* Exercise requirements *
The records that follow should be copied out exactly, pictures excluded.

* Available data *
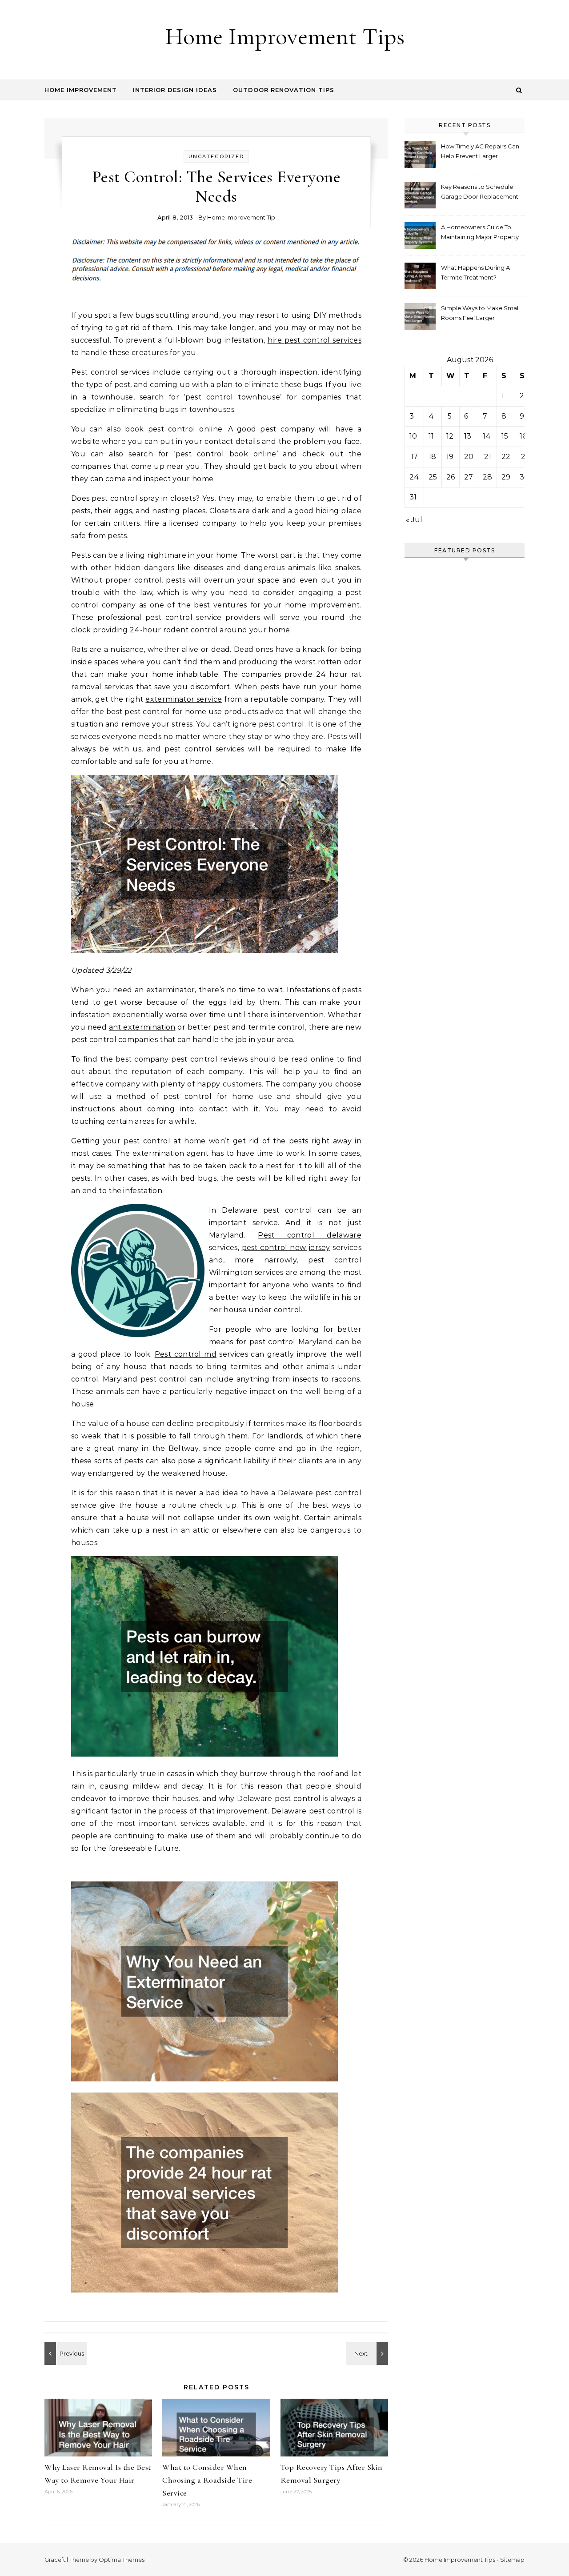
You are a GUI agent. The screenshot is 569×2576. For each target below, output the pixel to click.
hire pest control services (314, 340)
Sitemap (512, 2559)
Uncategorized (216, 156)
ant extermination (142, 1027)
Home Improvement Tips (285, 36)
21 (487, 456)
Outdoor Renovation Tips (283, 89)
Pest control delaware (309, 1235)
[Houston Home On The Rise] (64, 2353)
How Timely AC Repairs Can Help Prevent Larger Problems (480, 152)
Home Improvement (80, 89)
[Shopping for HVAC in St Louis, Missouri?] (368, 2353)
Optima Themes (121, 2559)
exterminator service (183, 699)
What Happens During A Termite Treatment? (475, 272)
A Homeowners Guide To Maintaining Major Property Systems (480, 233)
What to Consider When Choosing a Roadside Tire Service (207, 2480)
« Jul (414, 519)
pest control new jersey (286, 1247)
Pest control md (185, 1354)
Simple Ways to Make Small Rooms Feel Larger (480, 312)
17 (414, 456)
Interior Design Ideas (175, 89)
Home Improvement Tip (241, 217)
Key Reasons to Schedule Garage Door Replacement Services (479, 192)
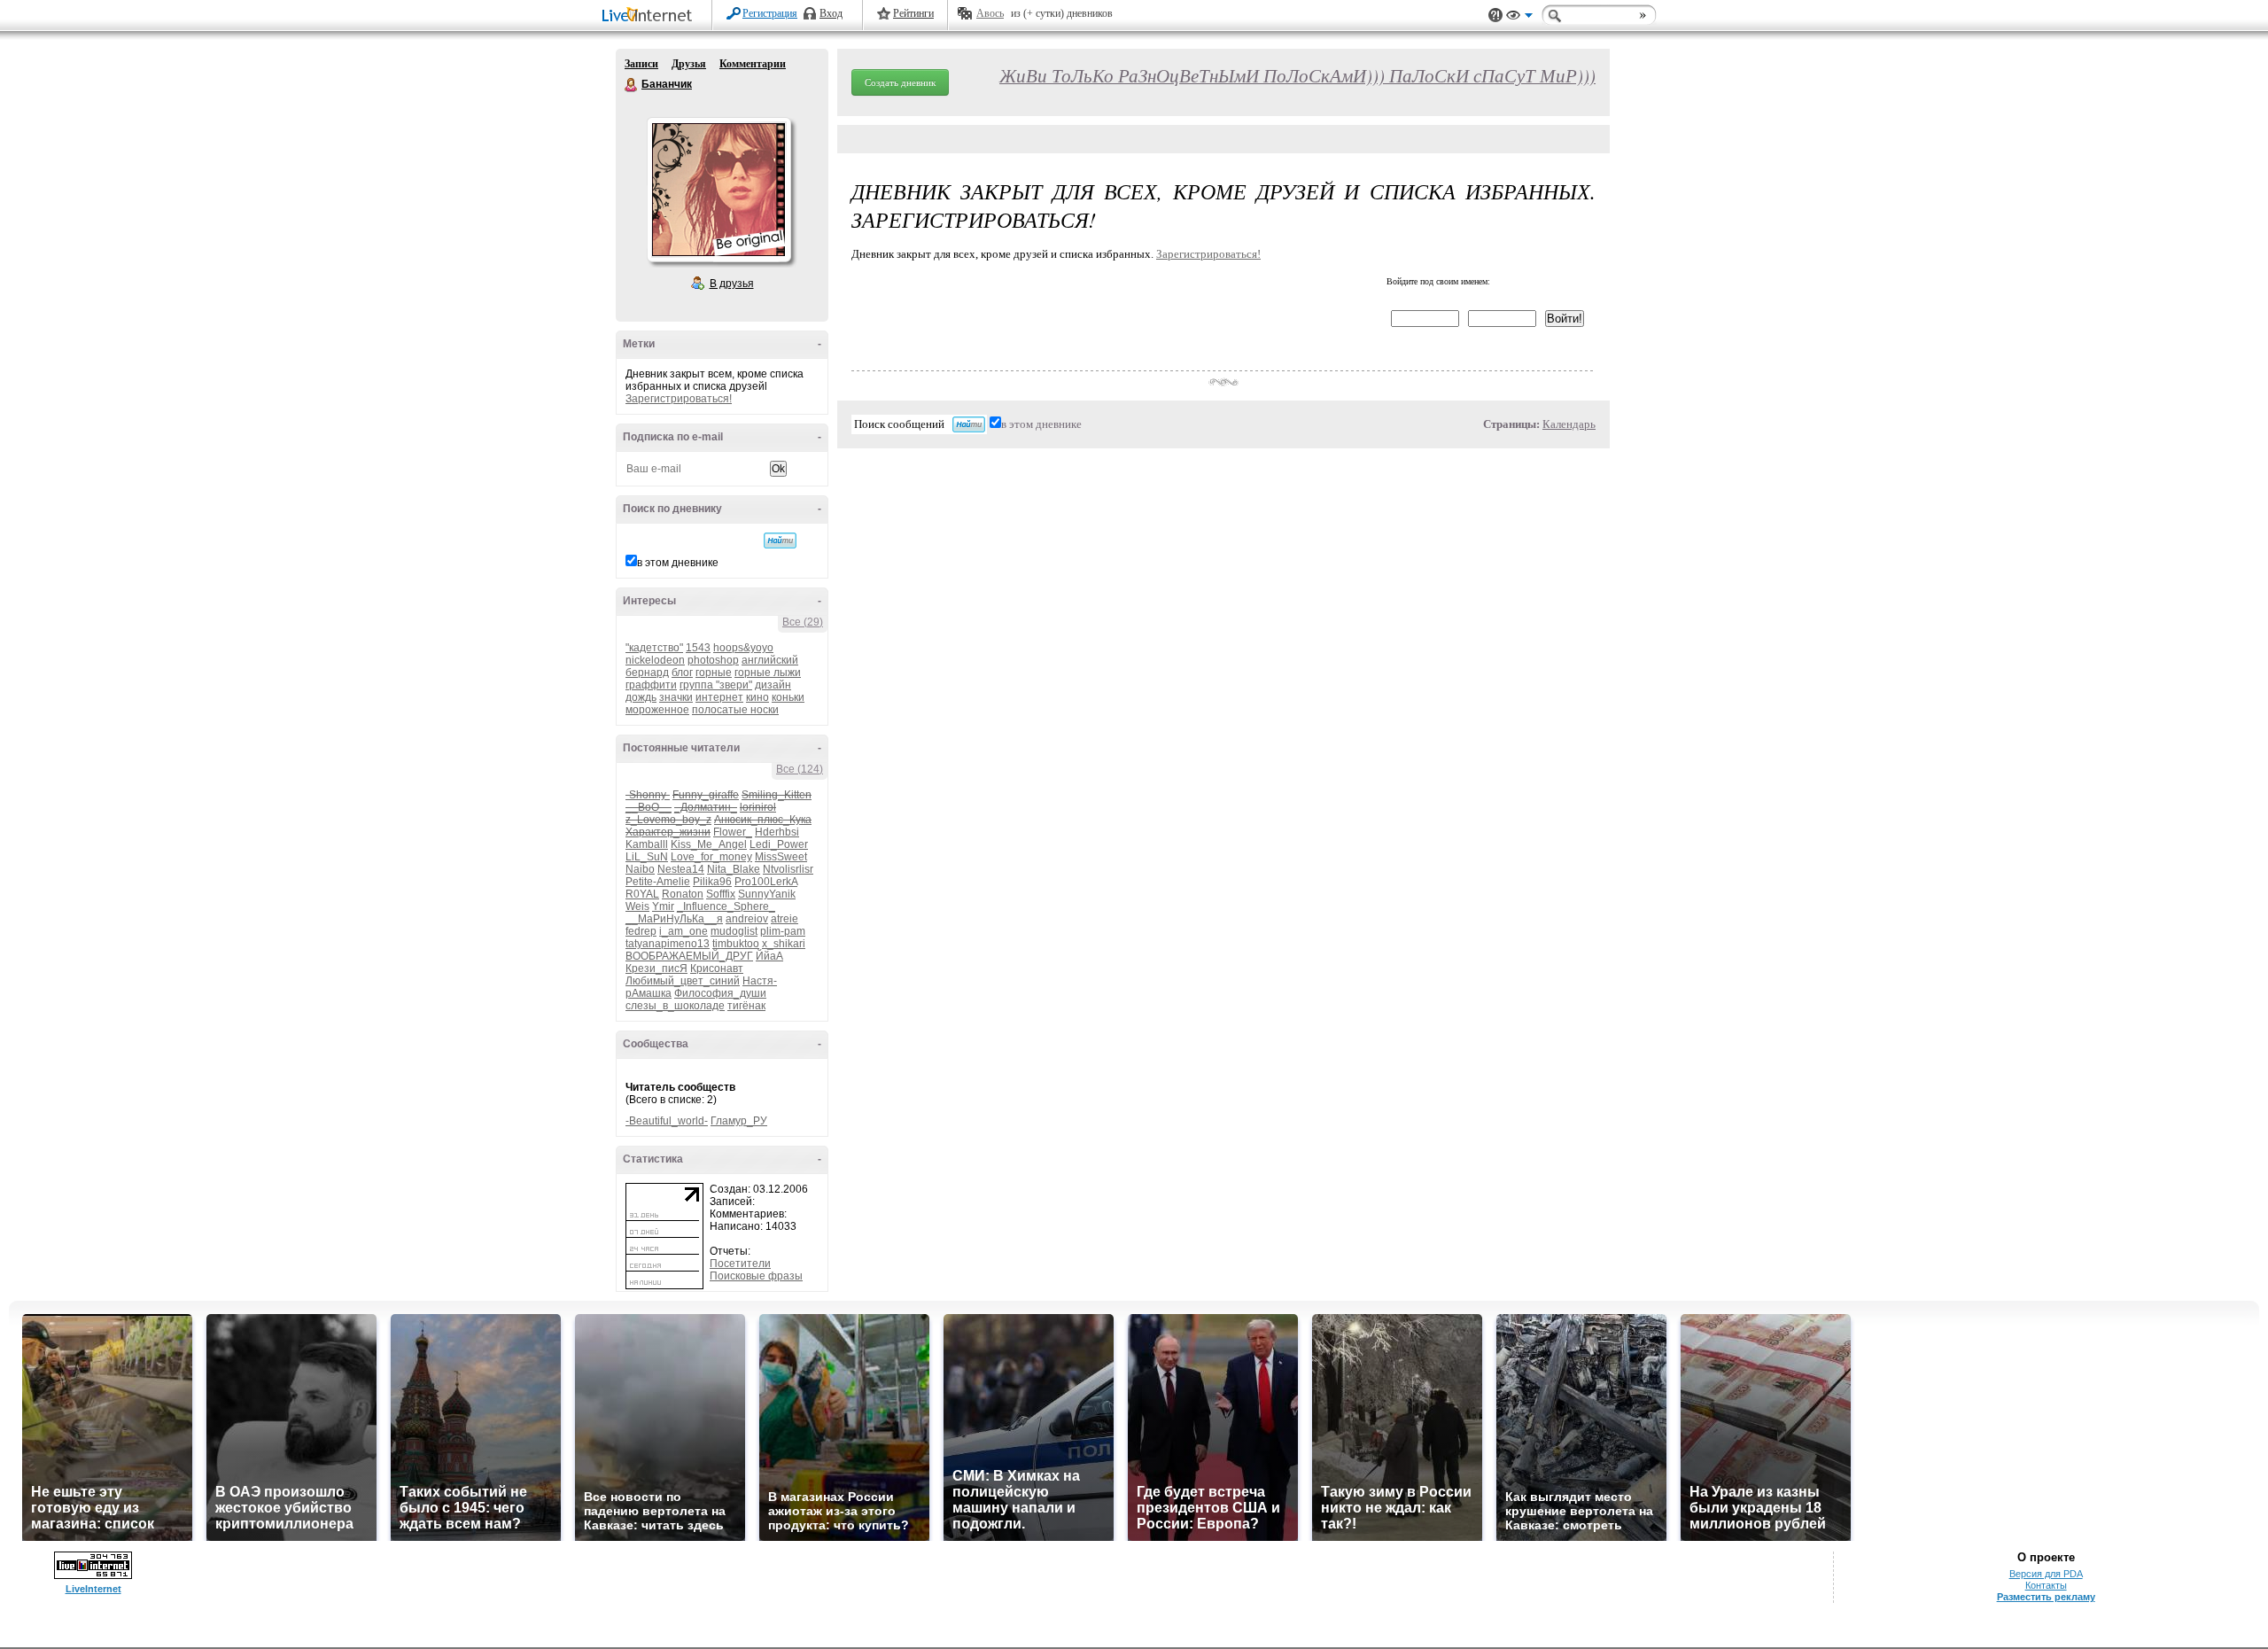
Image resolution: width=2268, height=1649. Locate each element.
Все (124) (799, 769)
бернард (647, 672)
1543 (698, 648)
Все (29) (802, 622)
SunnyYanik (767, 894)
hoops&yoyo (743, 648)
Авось (990, 13)
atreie (784, 919)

* Task answer *
You are a GUI agent. The screenshot is 569×2576. For each target below, output the pixel to click.
hire pest control services (314, 340)
Sitemap (512, 2559)
Uncategorized (216, 156)
ant extermination (142, 1027)
Home Improvement Tips (285, 36)
21 (487, 456)
Outdoor Renovation Tips (283, 89)
Pest control delaware (309, 1235)
[Houston Home On The Rise] (64, 2353)
How Timely AC Repairs Can Help Prevent Larger Problems (480, 152)
Home Improvement (80, 89)
[Shopping for HVAC in St Louis, Missouri?] (368, 2353)
Optima Themes (121, 2559)
exterminator service (183, 699)
What Happens During A Termite Treatment? (475, 272)
A Homeowners Guide To Maintaining Major Property Systems (480, 233)
What to Consider When Choosing a Roadside Tire Service (207, 2480)
« Jul (414, 519)
pest control new jersey (286, 1247)
Pest control md (185, 1354)
Simple Ways to Make Small Rooms Feel Larger (480, 312)
17 (414, 456)
Interior Design Ideas (175, 89)
Home Improvement Tip (241, 217)
Key Reasons to Schedule Garage Door Replacement Services (479, 192)
Image resolution: width=2268, height=1649. Locate each element.
Все (124) (799, 769)
бернард (647, 672)
1543 (698, 648)
Все (29) (802, 622)
SunnyYanik (767, 894)
hoops&yoyo (743, 648)
Авось (990, 13)
atreie (784, 919)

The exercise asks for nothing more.